*** EXCERPT ***

The term metabolism is derived from the Greek metabol, meaning “to change.” This term encompasses the broad array of chemical pathways that are necessary for normal development and homeostasis. In practice, clinicians generally use the term metabolism in reference to energy utilization for anabolism or catabolism. Alternatively, intermediary metabolism describes the myriad cellular pathways that convert energy sources from one form to another (e.g., the citric acid cycle). The emerging field of metabolomics is based on the premise that the identification and measurement of metabolic products will enhance our understanding of physiology and disease.
Over the years, the classification of metabolic diseases has extended beyond traditional pathways involved in fuel metabolism to include disorders such as lysosomal storage diseases and connective tissue diseases. Thus, metabolic diseases really reflect disorders of cell biology, and many have a well-defined genetic basis. For example, lysosomal storage diseases (Chap. 432e) result from a variety of genetic defects, usually in a lysosomal enzyme, causing accumulation of a substrate within the lysosome. Certain lipodystrophies and cardiomyopathies can be caused by mutations in lamin A, a structural protein in the nuclear envelope. Membrane defects (Chap. 435e), usually involving transporters of amino acids, sugars, or ions, cause disorders such as cystinuria, Hartnup’s disease, or Wilson’s disease (Chap. 429). Connective tissue diseases (Chap. 427) frequently involve defects in collagen synthesis or structure (osteogenesis imperfecta, Ehlers-Danlos syndrome, Alport’s syndrome) or in other extracellular matrix structural proteins such as fibrillin (Marfan syndrome). Many metabolic disorders originate from defects in enzymes involved in the synthesis or degradation of amino acids, carbohydrates, lipids, purines, or pyrimidines (Chaps. 431e, 433e, and 434e). Lipoprotein disorders (Chap. 421) are caused by defects in a wide array of cellular pathways including membrane receptors (the low-density lipoprotein receptor), enzyme defects (lipoprotein lipase), carrier proteins (apolipoprotein B100), or transporters (ATP-binding cassette transporter ABCA1). In some instances, metabolic abnormalities induce compensatory physiologic responses that reflect the interactions of multiple metabolic pathways. For example, the metabolic syndrome (Chap. 422), which includes a constellation of clinical features (central obesity, hypertriglyceridemia, low high-density lipoprotein cholesterol, hyperglycemia, and hypertension), likely has multiple genetic and environmental origins. Cushing’s syndrome reflects the metabolic effects of excess cortisol on multiple tissues (Chap. 406).

*** End of EXCERPT ***
*** INFORMATION SUPPLIED ***

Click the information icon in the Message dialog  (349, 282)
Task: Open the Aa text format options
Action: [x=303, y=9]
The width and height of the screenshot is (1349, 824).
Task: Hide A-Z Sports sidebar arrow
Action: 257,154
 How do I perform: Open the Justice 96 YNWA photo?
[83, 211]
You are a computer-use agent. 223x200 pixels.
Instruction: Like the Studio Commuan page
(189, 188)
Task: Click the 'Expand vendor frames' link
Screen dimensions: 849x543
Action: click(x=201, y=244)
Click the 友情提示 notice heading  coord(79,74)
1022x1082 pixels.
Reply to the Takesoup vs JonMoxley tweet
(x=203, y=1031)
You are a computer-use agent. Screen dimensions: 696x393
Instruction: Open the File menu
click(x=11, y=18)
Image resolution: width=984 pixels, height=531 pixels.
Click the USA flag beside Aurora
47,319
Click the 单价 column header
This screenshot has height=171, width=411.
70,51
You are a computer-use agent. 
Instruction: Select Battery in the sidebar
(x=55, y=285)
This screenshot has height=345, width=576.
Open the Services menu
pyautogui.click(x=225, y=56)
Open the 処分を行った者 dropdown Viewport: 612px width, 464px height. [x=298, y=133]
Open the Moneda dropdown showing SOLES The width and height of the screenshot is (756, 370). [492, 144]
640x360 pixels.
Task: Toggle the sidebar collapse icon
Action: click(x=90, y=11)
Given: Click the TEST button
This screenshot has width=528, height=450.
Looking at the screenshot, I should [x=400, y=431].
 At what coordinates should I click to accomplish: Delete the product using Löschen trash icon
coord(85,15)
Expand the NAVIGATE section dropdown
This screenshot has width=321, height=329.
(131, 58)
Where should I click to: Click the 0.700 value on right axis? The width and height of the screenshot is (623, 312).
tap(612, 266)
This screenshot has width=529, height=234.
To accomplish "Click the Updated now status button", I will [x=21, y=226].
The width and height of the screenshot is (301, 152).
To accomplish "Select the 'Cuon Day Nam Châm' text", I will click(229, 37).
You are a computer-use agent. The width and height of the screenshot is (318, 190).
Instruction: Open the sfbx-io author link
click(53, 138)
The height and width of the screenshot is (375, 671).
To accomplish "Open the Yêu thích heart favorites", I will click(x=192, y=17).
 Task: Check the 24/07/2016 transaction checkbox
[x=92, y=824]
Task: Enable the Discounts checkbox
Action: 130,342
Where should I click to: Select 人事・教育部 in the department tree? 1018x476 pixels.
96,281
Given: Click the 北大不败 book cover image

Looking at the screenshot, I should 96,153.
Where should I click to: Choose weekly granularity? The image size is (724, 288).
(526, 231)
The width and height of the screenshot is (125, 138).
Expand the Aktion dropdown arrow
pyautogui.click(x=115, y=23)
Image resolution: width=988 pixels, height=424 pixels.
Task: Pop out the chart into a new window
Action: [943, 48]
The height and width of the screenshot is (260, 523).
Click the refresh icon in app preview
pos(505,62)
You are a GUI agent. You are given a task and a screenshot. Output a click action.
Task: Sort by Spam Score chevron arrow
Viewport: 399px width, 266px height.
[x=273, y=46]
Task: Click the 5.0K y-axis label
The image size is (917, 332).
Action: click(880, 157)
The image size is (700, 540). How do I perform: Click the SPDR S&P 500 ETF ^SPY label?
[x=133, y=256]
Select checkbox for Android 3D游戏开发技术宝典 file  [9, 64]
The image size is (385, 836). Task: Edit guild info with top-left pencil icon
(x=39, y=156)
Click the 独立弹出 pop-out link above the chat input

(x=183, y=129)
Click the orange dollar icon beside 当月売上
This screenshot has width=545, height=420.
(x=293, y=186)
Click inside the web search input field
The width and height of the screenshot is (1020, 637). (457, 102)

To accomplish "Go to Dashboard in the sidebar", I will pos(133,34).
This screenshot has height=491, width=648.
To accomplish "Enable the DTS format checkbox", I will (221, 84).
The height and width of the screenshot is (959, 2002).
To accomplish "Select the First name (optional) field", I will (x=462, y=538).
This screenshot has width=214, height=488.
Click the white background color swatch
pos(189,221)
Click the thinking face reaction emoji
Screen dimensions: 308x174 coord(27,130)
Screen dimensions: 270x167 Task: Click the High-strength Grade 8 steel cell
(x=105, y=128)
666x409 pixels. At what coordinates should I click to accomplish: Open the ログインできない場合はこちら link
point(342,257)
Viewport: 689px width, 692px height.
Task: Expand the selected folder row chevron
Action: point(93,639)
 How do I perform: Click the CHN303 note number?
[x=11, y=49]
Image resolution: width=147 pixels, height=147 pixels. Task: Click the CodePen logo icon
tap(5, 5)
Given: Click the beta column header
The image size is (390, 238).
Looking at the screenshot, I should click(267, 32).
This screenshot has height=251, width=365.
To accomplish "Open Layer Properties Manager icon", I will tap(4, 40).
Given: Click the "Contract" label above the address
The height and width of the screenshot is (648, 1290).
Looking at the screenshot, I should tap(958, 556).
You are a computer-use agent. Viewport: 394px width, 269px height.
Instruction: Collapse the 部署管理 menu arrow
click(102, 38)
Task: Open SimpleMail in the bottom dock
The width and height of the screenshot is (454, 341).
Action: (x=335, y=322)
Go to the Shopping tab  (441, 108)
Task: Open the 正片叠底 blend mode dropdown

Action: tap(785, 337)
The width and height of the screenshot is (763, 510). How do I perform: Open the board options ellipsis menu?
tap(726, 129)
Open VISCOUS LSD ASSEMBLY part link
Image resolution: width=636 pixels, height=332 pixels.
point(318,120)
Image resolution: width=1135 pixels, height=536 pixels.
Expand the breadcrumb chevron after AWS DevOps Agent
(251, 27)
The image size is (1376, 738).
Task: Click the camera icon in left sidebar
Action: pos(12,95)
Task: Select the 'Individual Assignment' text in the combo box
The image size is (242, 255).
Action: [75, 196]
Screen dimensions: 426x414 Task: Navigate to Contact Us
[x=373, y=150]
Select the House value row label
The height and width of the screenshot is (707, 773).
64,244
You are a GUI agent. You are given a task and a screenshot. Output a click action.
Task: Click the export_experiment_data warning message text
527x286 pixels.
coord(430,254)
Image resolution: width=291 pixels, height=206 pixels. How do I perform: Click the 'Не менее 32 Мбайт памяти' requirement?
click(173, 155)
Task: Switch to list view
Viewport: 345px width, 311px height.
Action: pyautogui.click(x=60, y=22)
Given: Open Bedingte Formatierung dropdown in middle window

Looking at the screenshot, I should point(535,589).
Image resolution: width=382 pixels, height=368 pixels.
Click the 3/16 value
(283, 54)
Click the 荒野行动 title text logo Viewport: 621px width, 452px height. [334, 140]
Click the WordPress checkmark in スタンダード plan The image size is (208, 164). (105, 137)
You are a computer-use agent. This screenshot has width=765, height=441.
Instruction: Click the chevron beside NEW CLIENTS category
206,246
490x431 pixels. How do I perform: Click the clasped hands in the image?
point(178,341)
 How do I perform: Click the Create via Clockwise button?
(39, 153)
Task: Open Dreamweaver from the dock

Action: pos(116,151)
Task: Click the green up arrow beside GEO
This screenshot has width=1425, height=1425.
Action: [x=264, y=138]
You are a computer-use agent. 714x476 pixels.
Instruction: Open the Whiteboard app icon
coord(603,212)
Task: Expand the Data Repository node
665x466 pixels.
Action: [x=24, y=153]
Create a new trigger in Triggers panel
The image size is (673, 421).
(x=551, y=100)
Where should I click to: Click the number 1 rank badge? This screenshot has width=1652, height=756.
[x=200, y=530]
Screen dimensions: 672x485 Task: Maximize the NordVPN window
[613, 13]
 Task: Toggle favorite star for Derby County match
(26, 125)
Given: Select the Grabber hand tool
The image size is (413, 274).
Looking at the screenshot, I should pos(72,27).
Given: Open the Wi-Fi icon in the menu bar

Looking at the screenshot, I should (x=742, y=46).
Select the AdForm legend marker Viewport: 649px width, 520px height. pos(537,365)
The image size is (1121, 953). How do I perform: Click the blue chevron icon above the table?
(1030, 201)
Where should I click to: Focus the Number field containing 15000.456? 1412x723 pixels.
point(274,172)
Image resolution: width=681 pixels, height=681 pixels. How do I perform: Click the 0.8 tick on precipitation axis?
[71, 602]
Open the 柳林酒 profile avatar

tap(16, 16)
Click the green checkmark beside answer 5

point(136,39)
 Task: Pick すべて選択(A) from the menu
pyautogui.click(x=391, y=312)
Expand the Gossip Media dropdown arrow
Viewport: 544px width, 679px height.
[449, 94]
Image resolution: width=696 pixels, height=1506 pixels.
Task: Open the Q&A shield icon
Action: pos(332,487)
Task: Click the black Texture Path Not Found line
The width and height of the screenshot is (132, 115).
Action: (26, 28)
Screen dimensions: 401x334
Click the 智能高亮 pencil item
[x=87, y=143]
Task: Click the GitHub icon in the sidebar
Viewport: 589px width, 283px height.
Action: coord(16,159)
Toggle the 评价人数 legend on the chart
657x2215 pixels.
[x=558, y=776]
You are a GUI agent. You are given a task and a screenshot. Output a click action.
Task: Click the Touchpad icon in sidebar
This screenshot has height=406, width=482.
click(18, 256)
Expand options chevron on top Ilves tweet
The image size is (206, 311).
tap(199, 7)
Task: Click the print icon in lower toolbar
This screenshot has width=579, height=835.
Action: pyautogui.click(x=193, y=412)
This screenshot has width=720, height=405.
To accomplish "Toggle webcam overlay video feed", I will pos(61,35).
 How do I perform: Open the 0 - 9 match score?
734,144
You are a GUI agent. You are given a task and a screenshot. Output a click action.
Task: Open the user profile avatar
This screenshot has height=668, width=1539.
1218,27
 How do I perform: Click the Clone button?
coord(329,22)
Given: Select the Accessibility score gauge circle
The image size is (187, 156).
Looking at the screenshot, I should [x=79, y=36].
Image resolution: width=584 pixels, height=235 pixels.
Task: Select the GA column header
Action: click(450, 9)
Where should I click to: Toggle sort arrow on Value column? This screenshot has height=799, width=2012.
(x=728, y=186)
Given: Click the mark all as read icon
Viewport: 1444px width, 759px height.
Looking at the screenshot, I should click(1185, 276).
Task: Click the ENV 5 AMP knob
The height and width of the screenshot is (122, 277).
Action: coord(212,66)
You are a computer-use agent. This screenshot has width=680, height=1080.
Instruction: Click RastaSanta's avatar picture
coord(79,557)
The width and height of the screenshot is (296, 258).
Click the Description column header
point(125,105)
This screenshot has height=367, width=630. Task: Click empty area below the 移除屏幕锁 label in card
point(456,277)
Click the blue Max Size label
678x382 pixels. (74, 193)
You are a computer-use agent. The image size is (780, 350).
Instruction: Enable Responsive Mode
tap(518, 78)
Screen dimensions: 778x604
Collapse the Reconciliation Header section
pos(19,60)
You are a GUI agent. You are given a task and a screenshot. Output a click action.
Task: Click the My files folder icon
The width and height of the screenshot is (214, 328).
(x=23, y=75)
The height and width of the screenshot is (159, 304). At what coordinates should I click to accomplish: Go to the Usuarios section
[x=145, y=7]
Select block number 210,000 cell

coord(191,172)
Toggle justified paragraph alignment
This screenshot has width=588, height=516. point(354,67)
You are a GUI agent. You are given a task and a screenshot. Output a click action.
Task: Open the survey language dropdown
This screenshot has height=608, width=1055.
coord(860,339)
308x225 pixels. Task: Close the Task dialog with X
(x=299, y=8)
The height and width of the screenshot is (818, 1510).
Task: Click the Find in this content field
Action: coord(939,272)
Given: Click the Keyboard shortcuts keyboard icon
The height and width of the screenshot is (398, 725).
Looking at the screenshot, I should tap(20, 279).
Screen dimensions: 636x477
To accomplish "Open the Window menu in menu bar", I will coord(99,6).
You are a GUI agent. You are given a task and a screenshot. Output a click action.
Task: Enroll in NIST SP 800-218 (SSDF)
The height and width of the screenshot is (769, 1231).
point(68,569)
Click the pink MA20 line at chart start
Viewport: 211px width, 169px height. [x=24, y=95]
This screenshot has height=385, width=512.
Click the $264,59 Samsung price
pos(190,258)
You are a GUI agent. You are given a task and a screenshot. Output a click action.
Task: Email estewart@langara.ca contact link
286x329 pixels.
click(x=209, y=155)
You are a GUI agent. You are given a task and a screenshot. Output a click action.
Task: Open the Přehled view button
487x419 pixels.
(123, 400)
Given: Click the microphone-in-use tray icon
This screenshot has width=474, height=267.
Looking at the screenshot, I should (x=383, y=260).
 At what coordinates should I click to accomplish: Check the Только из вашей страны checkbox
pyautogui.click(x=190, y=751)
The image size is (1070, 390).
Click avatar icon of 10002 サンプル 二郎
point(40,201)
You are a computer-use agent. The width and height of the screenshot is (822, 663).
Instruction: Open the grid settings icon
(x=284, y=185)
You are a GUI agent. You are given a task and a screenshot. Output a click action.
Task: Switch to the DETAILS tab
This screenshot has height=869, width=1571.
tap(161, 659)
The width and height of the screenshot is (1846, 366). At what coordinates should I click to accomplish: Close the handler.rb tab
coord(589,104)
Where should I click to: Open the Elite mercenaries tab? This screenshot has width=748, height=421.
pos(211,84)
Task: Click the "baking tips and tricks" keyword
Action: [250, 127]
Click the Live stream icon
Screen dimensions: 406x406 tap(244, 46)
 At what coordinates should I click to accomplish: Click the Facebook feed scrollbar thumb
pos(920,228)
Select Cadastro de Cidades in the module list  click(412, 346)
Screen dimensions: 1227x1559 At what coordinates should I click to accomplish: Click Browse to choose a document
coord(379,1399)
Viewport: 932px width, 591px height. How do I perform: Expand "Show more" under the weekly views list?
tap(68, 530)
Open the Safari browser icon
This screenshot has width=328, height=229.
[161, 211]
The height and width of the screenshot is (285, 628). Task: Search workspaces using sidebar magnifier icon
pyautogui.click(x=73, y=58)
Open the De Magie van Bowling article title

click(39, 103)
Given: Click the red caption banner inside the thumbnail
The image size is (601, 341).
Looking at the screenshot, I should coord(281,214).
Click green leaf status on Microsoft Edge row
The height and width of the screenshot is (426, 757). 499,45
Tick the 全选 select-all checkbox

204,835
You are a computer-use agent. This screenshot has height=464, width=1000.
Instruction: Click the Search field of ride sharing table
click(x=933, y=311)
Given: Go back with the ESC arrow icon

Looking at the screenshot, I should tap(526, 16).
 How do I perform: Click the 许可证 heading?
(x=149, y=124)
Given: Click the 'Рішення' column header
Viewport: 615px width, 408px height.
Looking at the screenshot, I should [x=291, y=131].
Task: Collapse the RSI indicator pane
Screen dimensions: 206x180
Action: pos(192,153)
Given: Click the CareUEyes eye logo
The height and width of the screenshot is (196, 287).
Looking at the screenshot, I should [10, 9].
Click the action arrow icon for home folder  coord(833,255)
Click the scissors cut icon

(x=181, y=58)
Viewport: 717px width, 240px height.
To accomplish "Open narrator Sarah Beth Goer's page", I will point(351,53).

*** End of INFORMATION SUPPLIED ***

In the text on metabolic diseases, mutations in which nuclear-envelope structural protein can cause certain lipodystrophies and cardiomyopathies?

Lamin A